I'm working on a small project that involves sharing IPs using Wireguard on fanless PCs placed in remote locations. Unfortunately, these locations may not be physically accessible, nor can I guarantee that port forwarding will be an option (some routers are locked by ISPs, and others are managed by users with minimal technical knowledge). Is there a way to connect to a Wireguard instance that's behind a NAT or router without needing to set up UDP/TCP forwards? My plan is to send a pre-configured PC to clients with easy setup instructions—just plug it in and connect it to Ethernet. I've tried using Tailscale, which seems to offer great advantages and may be a better fit than my original plan. Any thoughts?
3 Answers
A simple workaround could be to set up the remote box as a client that dials out to a public server or VPS you control. Once the connection is established, you can reverse the connection. This way, no port forwarding is necessary on their end.

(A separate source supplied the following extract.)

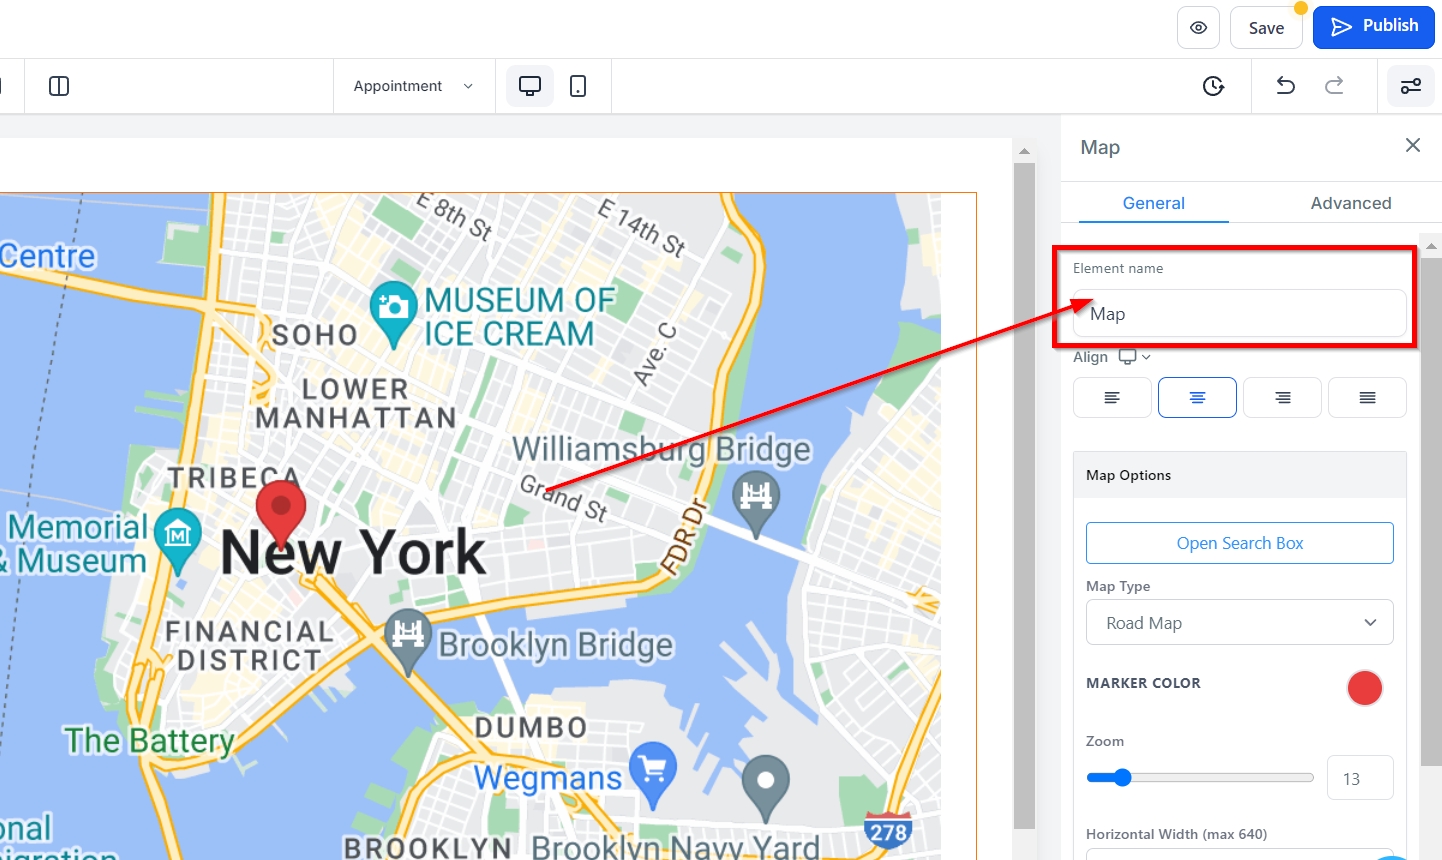Switch to the Advanced tab
The width and height of the screenshot is (1442, 860).
tap(1350, 203)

Unfortunately, connecting without some form of brokering service like Tailscale or Cloudflare Tunnel isn't feasible. You really need those services to bypass the NAT restrictions.
That makes sense. I just need to simplify the process for clients as much as possible. I'll aim to send them a pre-set PC with straightforward instructions.
Connecting a device behind NAT typically requires the device to initiate the tunnel. Consider using a central server, like a VPS, that all remote devices can reach. Then, you can manage traffic routing through that server. While Wireguard itself is great, this is more about the usual functionality of VPNs in general. Tailscale might be worth exploring as they've made this kind of setup easier if people can't manage the tech themselves.
So you’re suggesting keeping the client's VPN connection active at all times, right? I think I can work with a cloud-based endpoint to avoid getting too technical for the users.
That sounds like a smart approach! Do you have any recommendations for a self-hosted VPN solution that works well with Wireguard for this setup?